En effet, aux termes de l’article 3 de la Constitution, les partis politiques sont tenus de respecter la Constitution ainsi que les principes de la souveraineté nationale et de la démocratie. L’article 2 de la Loi n°89-36 du 12 octobre 1989 modifiant la loi n°81-17 du 6 mai 1981relative aux partis politiques fait d’ailleurs à ces derniers l’obligation de faire figurer cet engagement dans leurs statuts.

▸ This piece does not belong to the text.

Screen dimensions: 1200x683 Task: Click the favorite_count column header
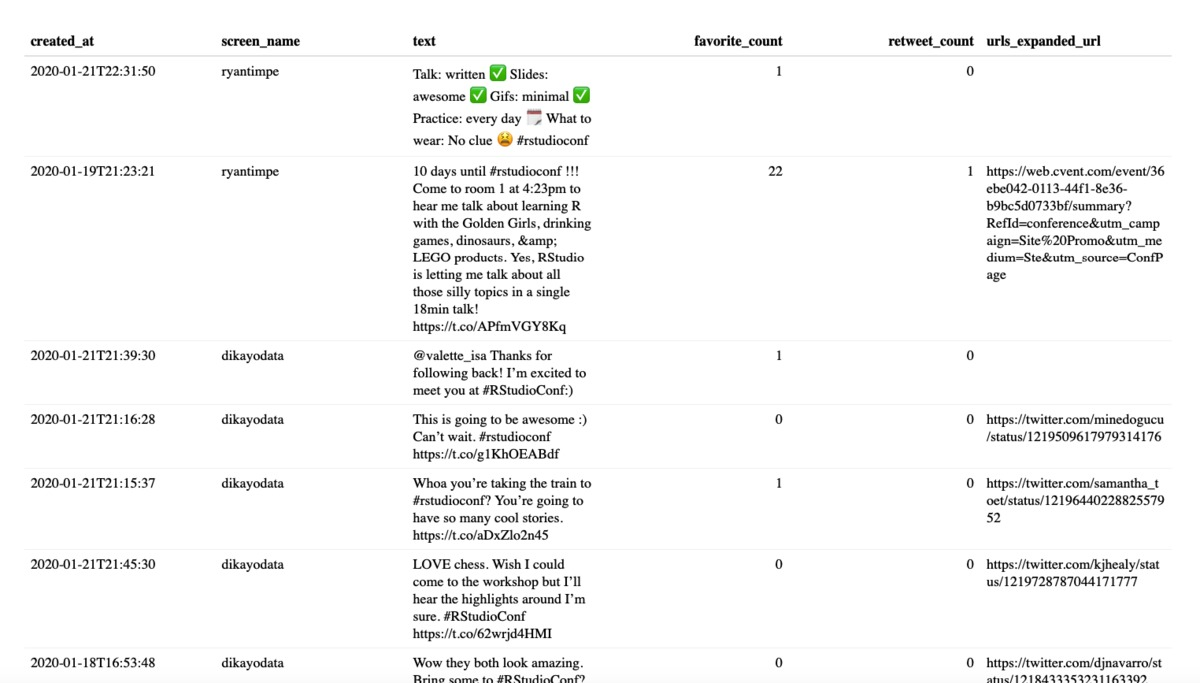[x=738, y=41]
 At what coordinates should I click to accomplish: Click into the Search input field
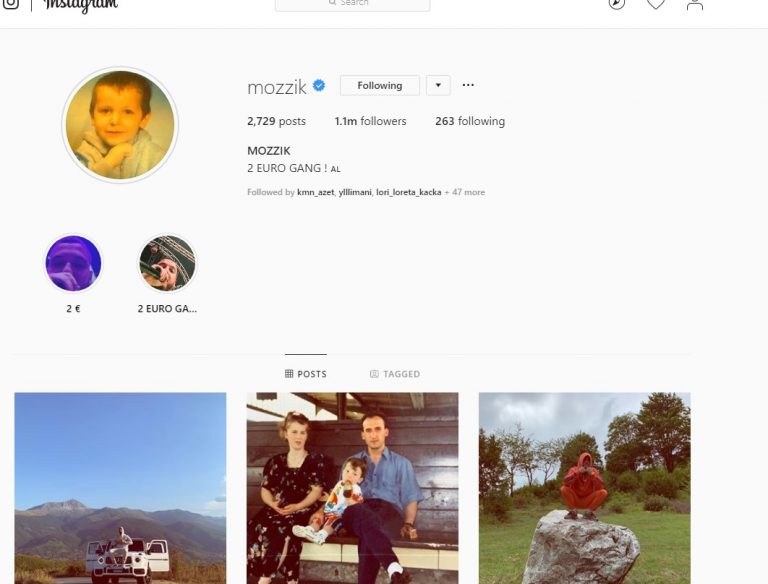pos(353,4)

Par ailleurs, l’article 4 de la loi n°81-17 du 6 mai 1981 énumère les cas de dissolution des partis politiques qui sont, outre le non-respect de leurs obligations de déclaration et de dépôt de documents et le financement par des subsides reçus de l’étranger, l’application d’une modification statutaire qui n’aurait pas été acceptée par le ministre de l’Intérieur.
La dissolution intervient également dans le cas où un parti a reçu directement ou indirectement des subsides de l’étranger ou d’étrangers établis au Sénégal ; dans le cas où un parti applique une modification statutaire refusée par le ministre de l’Intérieur ou encore dans le cas où, par son activité générale ou ses prises de positions publiques, un parti a gravement méconnu les obligations qui lui incombent, notamment en ce qui concerne le respect des caractères de l’État (républicain, laïc et démocratique) ; des institutions de la République (de leur statut, de leurs pouvoirs et de leurs compétences) ; de l’indépendance nationale, de l’intégrité du territoire et de l’unité de l’État et de l’ordre public et des libertés publiques.

«La dissolution est prononcée par décret pris sur le rapport du ministre de l’Intérieur. Les biens d’un parti dissous sont liquidés conformément aux dispositions de ses statuts ou, à défaut, conformément aux dispositions de l’alinéa 2 de l’article 817 du Code des obligations civiles et commerciales», ajoute l’article unique de la loi n°89-36 du 12 octobre 1989 modifiant la loi n°81-17 du 6 mai 1981relative aux partis politiques.

Outre la loi, une levée de fonds internationale obéit à un certain nombre de règles. Et même pour un État, c’est réglementé. En effet, l’autorité a besoin de certaines informations comme la connaissance de la provenance des fonds ou encore l’assurance de la destination des fonds.

L’autre chose qui ne milite pas pour Ousmane Sonko et ses partisans, c’est la période choisie. En effet, alors que la pandémie de coronavirus a fini de mettre bien des familles à terre, avec des Sénégalais de l’extérieur tellement fatigués qu’ils n’envoient plus à leurs familles, c’est peu de dire que le moment choisi par Pastef-Les Patriotes pour demander aux Sénégalais de contribuer est mal choisi.